2) Bullion bars from jewelers that are part of the world gold council.
3) Gold coins issued by various banks.
4) Gold exchange traded funds.
5) Equity based gold funds.
7) Take positions in Gold futures and profit from the price movement.
The first three options are about buying gold physically. If you have bought Gold jewellery, we are sorry to say that it’s not a right move from the investment point of view because, you would have paid an additional of 5%-30% of it’s value as making charges depending upon the design and some money on precious stones used in them. These stones are valueless and do not appreciate unless it’s a piece of diamond. Making charges paid is also a waste of money. Banks charge around 5% premium for coins sold through them. Bullion bars /coins bought through WGC networked jewellers may be the better option here since; they generally sell gold for a 2% or 3% premium. So if you want to hold gold physically, it would be better to buy it from WGC networked jewellers since they are the cheapest option.
Now, physical holding of gold risky since it is prone to loss by theft / fire or such other accidents. To protect from such losses, you will have to insure it and that will be an additional annual cost to be incurred until you sell it off. The purity of gold sold by jewellers is an issue that’s hard to crack. Again, it may be impractical to store it physically beyond a certain limit and in the case of an emergency if you go to a jewellery to sell your gold, they might not accept it straight away.
After reading the above paragraph, if you think that storing gold physically is not practical, you have the last four options – Gold ETF, equity based gold funds, e-gold and futures positions in gold.
Gold ETF is nothing but mutual fund schemes that invest only in gold.
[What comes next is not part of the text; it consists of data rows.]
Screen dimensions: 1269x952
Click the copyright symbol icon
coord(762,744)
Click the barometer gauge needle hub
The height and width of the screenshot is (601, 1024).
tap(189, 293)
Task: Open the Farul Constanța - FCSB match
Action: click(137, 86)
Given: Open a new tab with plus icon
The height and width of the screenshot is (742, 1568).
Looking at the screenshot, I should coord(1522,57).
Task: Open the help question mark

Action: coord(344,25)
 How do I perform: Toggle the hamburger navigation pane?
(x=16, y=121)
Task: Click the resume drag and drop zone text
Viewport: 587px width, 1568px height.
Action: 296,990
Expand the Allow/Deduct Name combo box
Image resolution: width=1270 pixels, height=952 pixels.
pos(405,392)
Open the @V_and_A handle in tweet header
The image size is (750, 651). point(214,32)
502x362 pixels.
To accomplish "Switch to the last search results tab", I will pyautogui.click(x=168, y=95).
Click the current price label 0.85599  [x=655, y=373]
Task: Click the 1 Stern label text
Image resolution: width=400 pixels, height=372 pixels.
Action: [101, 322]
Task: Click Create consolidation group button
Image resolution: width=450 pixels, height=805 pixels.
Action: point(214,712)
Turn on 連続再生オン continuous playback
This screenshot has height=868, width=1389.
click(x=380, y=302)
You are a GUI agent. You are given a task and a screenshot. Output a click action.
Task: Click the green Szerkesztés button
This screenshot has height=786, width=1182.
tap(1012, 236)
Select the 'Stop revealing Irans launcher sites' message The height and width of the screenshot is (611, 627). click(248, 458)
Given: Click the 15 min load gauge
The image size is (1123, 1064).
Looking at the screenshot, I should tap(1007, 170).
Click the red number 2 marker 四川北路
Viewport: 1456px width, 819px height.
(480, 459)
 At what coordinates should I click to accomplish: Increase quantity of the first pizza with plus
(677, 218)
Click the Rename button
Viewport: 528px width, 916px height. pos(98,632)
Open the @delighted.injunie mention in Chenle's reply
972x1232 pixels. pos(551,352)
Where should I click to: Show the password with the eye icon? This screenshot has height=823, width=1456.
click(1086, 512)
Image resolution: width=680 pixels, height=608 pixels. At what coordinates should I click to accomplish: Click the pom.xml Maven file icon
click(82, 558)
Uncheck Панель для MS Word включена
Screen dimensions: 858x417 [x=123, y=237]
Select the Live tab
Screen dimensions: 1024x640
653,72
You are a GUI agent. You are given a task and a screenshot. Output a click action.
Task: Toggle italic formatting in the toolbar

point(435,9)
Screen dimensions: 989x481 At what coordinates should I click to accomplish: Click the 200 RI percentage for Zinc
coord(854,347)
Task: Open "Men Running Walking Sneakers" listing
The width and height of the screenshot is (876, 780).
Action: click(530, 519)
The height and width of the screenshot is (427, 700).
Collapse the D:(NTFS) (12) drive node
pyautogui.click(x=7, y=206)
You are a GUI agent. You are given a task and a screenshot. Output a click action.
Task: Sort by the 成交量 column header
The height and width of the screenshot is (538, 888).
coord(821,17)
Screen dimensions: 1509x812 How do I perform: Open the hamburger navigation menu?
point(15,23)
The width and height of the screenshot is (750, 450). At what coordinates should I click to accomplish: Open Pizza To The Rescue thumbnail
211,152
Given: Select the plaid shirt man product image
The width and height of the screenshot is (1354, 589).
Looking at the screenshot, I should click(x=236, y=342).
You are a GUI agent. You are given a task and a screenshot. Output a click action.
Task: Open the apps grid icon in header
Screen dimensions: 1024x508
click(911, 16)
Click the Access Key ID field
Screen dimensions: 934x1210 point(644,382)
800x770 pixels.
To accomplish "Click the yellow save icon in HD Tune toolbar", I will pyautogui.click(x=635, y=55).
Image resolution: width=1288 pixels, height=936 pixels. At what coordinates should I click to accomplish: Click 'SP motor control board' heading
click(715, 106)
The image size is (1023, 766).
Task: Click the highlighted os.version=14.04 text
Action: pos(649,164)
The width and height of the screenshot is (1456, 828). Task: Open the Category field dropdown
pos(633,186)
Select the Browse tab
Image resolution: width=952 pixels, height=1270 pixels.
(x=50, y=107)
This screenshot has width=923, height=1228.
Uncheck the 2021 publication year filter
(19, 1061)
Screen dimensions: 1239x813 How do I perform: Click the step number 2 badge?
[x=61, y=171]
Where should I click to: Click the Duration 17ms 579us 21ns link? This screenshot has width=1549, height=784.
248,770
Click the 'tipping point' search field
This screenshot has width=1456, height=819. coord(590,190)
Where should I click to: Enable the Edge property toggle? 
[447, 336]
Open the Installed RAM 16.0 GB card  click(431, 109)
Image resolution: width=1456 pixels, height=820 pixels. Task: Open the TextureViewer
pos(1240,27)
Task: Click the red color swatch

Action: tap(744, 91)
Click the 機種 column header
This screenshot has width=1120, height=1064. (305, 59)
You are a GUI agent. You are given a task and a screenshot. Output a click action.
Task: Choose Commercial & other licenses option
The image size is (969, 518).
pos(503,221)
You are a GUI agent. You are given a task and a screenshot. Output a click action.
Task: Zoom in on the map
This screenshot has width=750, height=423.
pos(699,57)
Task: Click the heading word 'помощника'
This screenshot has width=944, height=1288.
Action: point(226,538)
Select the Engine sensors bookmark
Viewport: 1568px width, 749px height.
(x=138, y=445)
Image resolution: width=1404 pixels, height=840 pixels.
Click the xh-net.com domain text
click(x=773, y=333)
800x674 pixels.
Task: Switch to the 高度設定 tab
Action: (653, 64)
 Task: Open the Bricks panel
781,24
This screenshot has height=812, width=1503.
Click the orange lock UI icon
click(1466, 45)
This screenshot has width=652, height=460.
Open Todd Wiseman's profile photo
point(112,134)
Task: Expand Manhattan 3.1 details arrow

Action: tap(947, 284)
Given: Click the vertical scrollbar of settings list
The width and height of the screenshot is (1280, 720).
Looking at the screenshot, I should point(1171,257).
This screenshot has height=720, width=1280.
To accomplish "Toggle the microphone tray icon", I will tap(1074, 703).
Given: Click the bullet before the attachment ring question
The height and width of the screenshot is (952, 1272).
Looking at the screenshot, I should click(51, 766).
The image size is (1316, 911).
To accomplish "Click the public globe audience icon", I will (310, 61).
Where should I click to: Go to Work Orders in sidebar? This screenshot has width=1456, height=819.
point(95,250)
One unit would roughly equal one gram of gold. These funds are managed by asset management houses. If you don’t want investment houses to get involved, you can directly purchase e-gold launched by the national spot exchange. In both the cases, you will be holding gold in electronic format – just like investment in stocks.All you need is a demat account.
One more category of electronic gold is equity based gold funds. Equity based gold fund are basically mutual fund schemes launched by asset management companies. They do not invest directly in gold (when fund houses launch direct investment in gold, they are called gold ETFs) instead, they invest in stocks of companies that are engaged in mining, extraction and trading of gold.
The last option – taking positions in gold futures – is a risky game. All the negatives and positives of derivative instruments are relevant here also. It’s would work if you can reasonably predict the price movement of gold in the short term. It’s basically speculation (or trading, if you want to call like that) and cannot be brought under the ‘investment’ category.